## WORK INSTRUCTIONS
a. According to the guide on repinning marine electrical connectors, where were the corroded pins found?
b. Extend the guide on repinning marine electrical connectors, picking up right after its last sentence.

## DOCUMENT EXCERPT

How to Repin Marine Electrical Connectors
A step-by-step guide to repinning your boat's marine electrical connectors
Most marine-engine harnesses and many electrical accessory wires now come equipped with plug-and-play connectors that help make short work of rigging jobs. These connectors easily snap together or into an electrical port. They can just as easily disconnect by pressing on a small tab to release the snap-lock.
Connectors from companies such as AMP, Bosch, Deutsch, Furukawa, Sumitomo and Yazaki contain multiple terminal pins—female terminals on one-half of the connector, with corresponding male pins on the other half—that are connected to wires and retained within impact-resistant, nonconductive plastic housings. Rubber seals at the wire/pin connection and on the mating surface of the connector help prevent water intrusion and keep corrosion at bay. These connectors are also designed to minimize electrical resistance, which can prove critical in digital applications.
However, sealed connectors are not fool-proof. Wire insulations can chafe and corrode. And in extremely damp conditions, moisture can eventually seep inside the connectors and corrode the terminal pins. If this occurs, you can replace the damaged pins inside the connector, saving the expense and trouble of buying and installing an entirely new harness.
Repinning a connector is an easy job once you have the right terminal pins, wire seals and tools, though it requires patience, good lighting and perhaps a magnifying glass. Here’s how we proceeded after discovering corroded pins inside the female side of a Sumitomo DL 090-series 16-pin sealed connector on the main electrical harness of a Suzuki DF200AP outboard engine.

(Source records)

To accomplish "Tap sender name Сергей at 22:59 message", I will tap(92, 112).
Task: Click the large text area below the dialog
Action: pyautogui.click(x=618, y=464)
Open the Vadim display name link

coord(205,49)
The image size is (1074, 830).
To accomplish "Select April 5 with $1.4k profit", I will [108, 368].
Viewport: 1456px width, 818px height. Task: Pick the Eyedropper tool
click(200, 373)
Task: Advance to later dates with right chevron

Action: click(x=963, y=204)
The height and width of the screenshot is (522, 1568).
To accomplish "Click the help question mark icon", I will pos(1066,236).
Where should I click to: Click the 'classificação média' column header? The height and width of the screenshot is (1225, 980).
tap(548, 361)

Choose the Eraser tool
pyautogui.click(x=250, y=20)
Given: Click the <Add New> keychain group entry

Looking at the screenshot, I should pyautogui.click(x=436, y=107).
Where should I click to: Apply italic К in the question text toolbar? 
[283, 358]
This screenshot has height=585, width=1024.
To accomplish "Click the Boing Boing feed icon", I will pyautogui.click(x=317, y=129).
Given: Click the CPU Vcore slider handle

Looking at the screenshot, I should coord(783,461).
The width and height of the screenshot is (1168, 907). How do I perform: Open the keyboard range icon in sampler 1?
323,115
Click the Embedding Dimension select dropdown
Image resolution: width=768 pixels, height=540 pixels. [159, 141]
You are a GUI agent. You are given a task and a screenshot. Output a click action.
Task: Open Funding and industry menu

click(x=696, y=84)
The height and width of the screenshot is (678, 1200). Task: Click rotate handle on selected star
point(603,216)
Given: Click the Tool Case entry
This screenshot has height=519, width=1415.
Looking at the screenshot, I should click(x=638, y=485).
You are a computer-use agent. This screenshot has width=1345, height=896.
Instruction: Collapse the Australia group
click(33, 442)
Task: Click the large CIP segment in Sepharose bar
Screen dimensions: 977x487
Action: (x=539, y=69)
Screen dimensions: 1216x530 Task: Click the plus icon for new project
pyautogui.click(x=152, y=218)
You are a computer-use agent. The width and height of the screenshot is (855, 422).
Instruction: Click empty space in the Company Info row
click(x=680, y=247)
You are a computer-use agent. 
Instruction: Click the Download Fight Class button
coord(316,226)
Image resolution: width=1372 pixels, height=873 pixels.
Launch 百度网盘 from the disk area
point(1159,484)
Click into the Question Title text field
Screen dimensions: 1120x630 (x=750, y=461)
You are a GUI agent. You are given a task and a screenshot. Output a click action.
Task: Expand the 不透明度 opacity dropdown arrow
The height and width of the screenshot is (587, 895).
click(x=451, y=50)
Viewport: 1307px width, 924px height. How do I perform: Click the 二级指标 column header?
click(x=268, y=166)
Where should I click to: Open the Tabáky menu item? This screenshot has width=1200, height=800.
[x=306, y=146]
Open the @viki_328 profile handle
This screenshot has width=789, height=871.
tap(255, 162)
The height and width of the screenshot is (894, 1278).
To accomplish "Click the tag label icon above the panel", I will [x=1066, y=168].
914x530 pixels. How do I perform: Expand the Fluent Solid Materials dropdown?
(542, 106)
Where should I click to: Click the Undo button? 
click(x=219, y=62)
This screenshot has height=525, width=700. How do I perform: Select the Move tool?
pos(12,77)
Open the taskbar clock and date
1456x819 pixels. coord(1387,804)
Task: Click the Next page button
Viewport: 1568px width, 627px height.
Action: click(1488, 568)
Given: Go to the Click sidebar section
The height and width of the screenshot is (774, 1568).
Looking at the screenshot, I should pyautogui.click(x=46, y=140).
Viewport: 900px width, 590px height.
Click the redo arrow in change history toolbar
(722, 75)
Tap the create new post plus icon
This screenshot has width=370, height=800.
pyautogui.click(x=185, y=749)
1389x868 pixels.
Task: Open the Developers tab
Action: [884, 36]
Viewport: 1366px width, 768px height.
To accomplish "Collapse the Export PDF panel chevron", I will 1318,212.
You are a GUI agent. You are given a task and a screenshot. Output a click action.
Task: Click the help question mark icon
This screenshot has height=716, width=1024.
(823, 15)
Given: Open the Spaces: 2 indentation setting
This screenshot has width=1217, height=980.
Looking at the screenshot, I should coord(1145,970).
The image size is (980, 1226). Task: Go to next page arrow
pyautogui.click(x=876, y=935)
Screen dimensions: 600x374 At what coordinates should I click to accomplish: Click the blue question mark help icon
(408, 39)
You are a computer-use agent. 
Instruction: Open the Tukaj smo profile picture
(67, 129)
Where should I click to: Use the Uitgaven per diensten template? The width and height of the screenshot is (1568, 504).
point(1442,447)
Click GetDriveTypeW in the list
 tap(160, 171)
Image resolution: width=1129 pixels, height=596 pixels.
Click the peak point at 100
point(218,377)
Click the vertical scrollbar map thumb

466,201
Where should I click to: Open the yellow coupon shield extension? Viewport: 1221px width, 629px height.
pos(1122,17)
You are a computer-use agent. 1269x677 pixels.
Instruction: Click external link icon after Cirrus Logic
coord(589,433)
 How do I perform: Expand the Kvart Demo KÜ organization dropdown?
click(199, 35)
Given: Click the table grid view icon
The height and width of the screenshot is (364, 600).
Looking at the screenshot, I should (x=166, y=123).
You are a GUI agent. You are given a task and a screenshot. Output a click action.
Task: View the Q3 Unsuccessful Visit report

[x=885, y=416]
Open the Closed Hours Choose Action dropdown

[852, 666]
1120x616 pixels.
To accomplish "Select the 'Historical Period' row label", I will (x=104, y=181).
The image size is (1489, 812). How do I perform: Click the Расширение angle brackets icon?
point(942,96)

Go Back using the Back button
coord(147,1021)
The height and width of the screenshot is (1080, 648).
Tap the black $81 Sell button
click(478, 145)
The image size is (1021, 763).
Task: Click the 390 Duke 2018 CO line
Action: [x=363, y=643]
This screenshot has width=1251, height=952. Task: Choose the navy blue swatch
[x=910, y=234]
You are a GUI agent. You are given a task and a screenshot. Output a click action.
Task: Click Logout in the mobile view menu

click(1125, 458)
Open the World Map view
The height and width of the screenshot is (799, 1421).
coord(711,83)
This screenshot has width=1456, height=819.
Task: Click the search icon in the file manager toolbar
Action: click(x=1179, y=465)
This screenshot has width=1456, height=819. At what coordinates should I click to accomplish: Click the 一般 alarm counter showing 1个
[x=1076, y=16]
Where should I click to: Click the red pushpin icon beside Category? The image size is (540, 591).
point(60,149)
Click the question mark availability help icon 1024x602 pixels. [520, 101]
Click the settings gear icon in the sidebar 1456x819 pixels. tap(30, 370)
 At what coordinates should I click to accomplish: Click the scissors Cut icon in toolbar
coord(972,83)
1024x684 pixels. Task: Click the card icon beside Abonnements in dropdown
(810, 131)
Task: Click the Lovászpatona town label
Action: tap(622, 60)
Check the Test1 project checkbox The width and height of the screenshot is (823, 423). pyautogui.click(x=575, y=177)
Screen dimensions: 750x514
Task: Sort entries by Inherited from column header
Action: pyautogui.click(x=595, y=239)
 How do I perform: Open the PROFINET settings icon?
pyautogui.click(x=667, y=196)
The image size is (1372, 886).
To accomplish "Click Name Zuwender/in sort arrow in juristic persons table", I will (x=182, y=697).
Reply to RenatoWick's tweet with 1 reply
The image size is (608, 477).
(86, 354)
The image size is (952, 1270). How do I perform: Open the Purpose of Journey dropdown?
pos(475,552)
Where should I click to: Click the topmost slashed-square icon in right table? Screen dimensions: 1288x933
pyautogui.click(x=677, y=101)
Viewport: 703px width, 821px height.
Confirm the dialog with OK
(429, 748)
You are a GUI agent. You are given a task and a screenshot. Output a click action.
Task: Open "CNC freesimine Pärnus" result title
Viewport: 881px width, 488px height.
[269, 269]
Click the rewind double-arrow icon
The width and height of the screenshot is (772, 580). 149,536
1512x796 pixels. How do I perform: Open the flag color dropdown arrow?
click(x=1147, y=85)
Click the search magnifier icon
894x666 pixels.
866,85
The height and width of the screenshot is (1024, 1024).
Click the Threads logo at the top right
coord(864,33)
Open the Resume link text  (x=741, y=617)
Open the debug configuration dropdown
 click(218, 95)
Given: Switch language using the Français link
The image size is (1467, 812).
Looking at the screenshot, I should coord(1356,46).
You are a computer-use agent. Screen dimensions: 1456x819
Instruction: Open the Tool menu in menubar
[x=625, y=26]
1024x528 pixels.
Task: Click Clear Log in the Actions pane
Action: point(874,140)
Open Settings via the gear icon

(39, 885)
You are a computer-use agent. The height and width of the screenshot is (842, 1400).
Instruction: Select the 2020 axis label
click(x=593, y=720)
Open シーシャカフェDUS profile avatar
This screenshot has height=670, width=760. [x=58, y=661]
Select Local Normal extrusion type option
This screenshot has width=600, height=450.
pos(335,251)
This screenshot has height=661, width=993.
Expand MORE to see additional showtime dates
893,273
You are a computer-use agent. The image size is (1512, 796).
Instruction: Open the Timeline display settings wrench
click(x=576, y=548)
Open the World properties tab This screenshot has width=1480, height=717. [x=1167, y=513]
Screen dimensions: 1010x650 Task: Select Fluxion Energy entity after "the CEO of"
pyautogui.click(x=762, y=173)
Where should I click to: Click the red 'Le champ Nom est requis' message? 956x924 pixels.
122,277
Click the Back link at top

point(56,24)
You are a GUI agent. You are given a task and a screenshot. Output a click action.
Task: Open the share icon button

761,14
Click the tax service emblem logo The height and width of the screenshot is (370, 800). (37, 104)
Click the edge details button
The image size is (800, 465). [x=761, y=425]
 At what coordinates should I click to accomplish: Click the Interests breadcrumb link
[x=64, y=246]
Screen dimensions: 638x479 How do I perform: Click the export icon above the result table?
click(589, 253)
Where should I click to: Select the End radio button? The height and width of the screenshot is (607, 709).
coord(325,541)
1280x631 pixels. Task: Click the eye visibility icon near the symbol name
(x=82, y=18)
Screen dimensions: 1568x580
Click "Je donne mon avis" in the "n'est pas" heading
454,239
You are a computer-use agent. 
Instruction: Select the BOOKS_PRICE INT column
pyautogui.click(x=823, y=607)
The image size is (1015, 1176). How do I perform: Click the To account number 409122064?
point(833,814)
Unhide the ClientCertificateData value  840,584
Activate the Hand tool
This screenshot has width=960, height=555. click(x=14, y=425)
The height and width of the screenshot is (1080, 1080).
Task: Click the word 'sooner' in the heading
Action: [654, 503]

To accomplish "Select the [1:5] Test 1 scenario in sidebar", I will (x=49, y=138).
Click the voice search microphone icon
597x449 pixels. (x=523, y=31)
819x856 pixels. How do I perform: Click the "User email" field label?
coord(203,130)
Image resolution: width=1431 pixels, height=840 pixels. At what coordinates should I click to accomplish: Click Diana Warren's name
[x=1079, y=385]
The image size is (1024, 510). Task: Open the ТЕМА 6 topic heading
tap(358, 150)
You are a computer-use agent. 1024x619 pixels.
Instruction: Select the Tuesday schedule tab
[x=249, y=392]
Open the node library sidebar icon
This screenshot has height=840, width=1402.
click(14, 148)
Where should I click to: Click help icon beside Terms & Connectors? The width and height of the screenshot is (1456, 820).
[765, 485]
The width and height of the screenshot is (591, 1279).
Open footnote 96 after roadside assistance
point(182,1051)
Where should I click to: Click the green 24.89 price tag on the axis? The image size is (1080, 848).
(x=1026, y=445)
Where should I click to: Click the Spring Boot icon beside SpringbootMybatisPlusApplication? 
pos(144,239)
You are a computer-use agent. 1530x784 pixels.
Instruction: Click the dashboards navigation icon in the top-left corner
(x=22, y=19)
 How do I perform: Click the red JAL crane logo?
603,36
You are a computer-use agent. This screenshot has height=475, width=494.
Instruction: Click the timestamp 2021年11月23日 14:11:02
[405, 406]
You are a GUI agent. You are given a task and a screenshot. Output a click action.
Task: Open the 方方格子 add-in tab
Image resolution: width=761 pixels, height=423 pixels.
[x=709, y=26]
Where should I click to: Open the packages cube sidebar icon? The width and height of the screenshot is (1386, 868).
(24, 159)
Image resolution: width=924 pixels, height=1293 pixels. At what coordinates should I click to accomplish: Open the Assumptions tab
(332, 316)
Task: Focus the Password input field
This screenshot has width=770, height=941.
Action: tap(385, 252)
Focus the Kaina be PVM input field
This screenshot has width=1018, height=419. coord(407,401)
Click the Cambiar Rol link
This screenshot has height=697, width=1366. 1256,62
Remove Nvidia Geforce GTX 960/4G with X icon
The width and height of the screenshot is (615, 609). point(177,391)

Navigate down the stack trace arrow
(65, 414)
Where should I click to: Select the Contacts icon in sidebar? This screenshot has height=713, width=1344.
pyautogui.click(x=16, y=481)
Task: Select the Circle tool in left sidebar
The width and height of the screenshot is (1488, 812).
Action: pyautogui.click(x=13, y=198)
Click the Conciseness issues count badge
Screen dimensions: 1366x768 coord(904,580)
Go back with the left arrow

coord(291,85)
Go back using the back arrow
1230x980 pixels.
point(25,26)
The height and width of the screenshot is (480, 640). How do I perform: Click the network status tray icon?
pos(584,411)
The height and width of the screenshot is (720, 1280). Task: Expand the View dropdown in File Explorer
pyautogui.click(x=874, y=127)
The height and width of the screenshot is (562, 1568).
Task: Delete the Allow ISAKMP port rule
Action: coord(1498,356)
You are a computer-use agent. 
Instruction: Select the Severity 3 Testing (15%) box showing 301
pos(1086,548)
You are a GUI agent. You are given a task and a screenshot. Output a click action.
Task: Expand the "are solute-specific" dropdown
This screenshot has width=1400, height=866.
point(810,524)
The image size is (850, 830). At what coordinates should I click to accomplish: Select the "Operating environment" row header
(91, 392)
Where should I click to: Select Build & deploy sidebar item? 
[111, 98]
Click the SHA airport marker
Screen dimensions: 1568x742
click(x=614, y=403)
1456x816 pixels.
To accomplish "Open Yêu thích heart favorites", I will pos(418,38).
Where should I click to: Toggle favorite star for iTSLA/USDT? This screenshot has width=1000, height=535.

## ANSWER SET
a. Inside the female side of a Sumitomo DL 090-series 16-pin sealed connector on the main electrical harness of a Suzuki DF200AP outboard engine.

b.
Skill Level: 2 of 5
Finish Time: Approx. 15 minutes per terminal pin
Tools and Supplies
- Terminal pins ($0.24 each for DL 090-series female, $0.19 each for DL 090 male, cycleterminal.com)
- Rubber wire seals ($0.17 each for DL 090-series for 18 to 22 AWG wire, cycleterminal.com)
- Terminal extractor tool ($7.85, tecratools.com)
- Terminal pin crimping tool ($33.95, cycleterminal.com)
- Wire cutters/strippers
- Magnifying glass
There are myriad sealed connectors using different styles of plastic housings, terminal pins and rubber wire seals. To find the right items, ask your boat dealer, who might order them for you. In our case, we searched online and found cycleterminal.com. By perusing the photos on the website, we found the same two-part connector, as well as the male and female terminal pins and rubber seals that fit the 18 AWG wire on the electrical harness. Within four days, the parts arrived, and we were almost ready to proceed.
In order to move ahead, you will also need a couple of comparatively inexpensive tools to repin a connector. One is a terminal extraction tool, a narrow flat blade that inserts inside the small terminal hole and lifts the tiny plastic tab that snaps over the pin to hold it in place. We ordered cycleterminal.com’s ET120 for this. The other tool is a special crimper with B-shaped dies for the bare wire crimps. We ordered the ECT47 to crimp the pins to the exposed wire and crimp the rubber seal to the wire insulation.
Tip: Before creating a final crimp, it pays to get some spare wire (the same size as the harness wire) and a few extra terminal pins and wire seals to practice and perfect your crimping technique.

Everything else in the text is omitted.